Later, Stewart said that NRGRDA and the city Code Enforcement office did not return calls about Stewart's plan to purchase the PUBlicity building downtown.

Local attorney Adam Taylor asked council to reconsider the purchase price, which he suggested was too high for the property.

"The worth of a thing is not, necessarily, the appraisal," he said. "The worth is what somebody will pay for it.

"I don't think this is it," he said of the proposed price. "I ask the city not to scrap this project but to take another look at it and see a smarter way to do it."

Taylor suggested it was unwise to move those who are in recovery from substance abuse disorder to a place that is frequented by those who are actively addicted and not in recovery.
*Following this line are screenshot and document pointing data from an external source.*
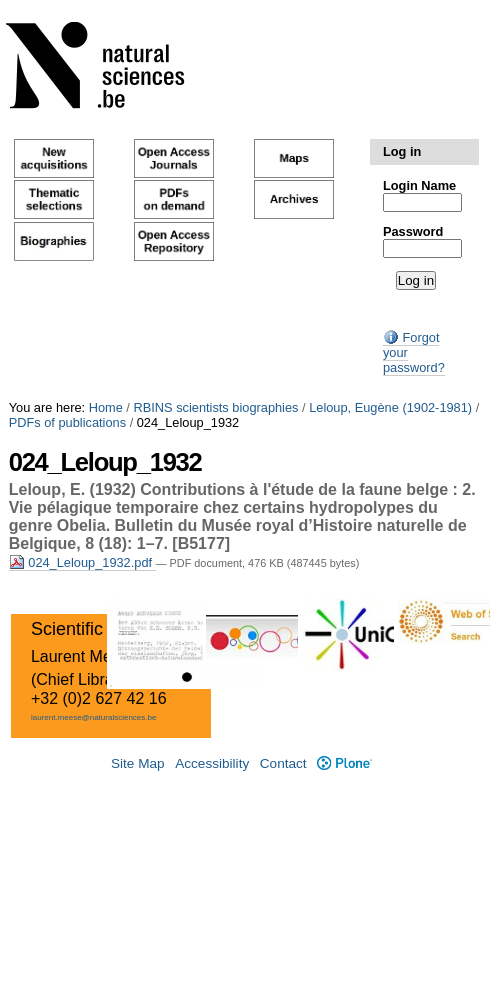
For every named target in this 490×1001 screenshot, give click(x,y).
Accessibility (212, 763)
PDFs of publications (67, 422)
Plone (344, 763)
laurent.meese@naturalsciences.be (94, 717)
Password (413, 231)
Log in (402, 151)
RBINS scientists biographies (215, 407)
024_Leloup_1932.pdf (82, 562)
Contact (283, 763)
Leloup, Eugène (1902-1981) (390, 407)
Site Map (138, 763)
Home (106, 407)
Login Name (419, 185)
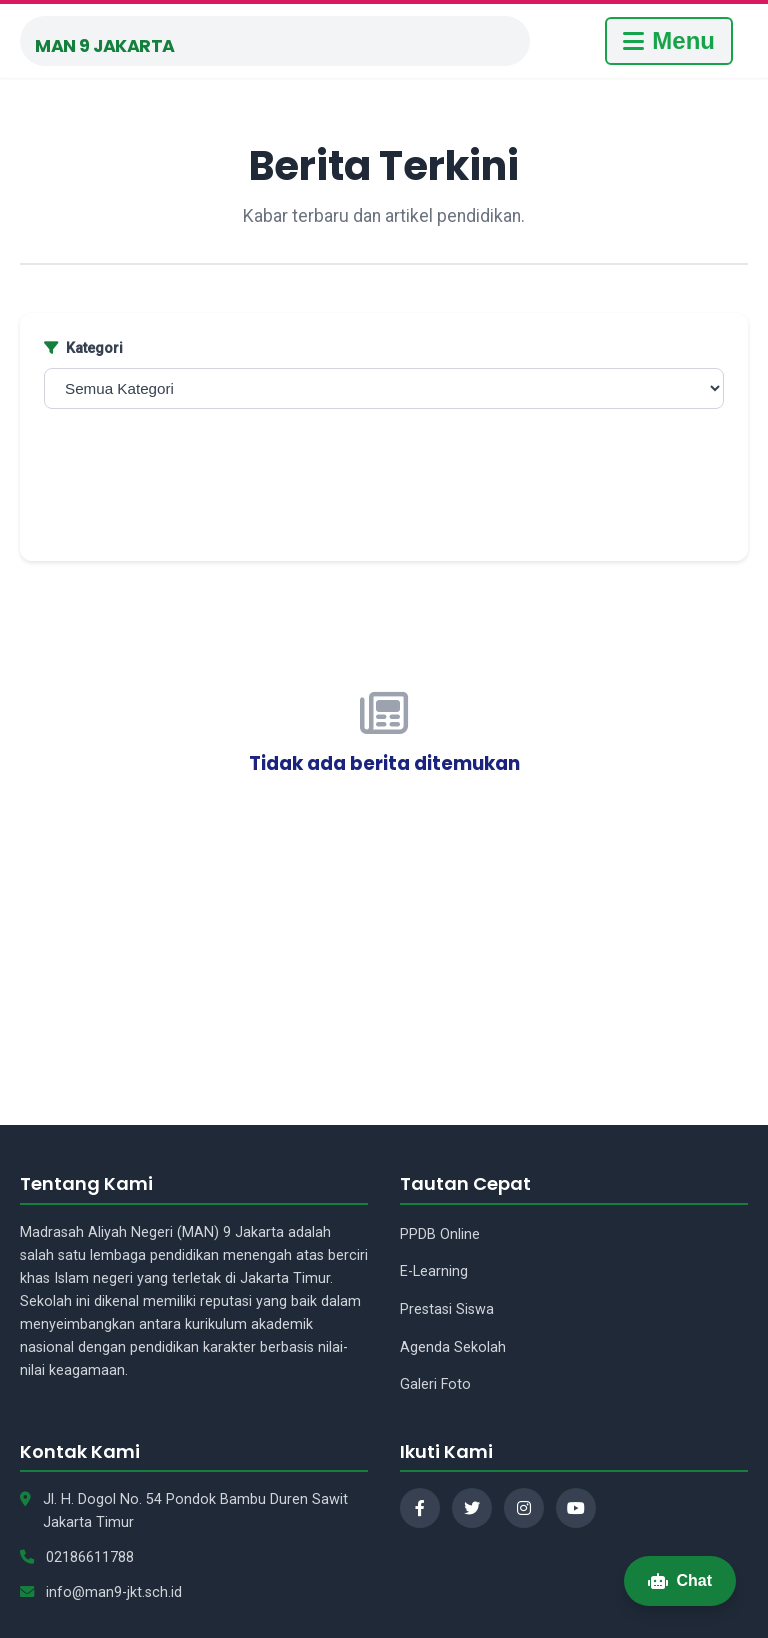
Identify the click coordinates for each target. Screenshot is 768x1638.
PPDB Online (440, 1234)
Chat (680, 1580)
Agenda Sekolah (453, 1347)
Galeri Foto (435, 1384)
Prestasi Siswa (447, 1309)
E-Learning (434, 1271)
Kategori (83, 348)
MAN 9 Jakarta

Attorney Alan Larrick, whose law office is beside of Zen's, said he supports the purchase.

"I think downtown is in deep need of some type of restaurant," he said. "I can't imagine any other city in the state of West Virginia of 5,000 or more that doesn't have a cafe or diner.

"If someone comes into my office, there's no place to say, 'Hey, do you want to go over and have a cup of coffee?'," Larrick added. "We don't have anything downtown.

"It's terrible."

Larrick said he's hopeful Fruits of Labor will be able to invest in downtown and bring economic development to the city.

He said that, regardless of council's decision, he hoped that council members and the mayor's office and those with downtown businesses could work together.

Former Ward III Councilman Frank Williams spoke an encouraging word to council during the public comments section of the meeting, after the ordinance to purchase Zen's had been passed.

"If you voted for it, as long as it was in your heart, don't feel bad about it," he said "If you voted against it, as long as it was in your heart, don't worry about it.

"I guarantee you this," he said. "If you get out there, somebody's going to agree with you, and they're going to disagree with you. Somebody going to like you, and they not going to like you. One thing I said for years: I don't care whether you like me or not."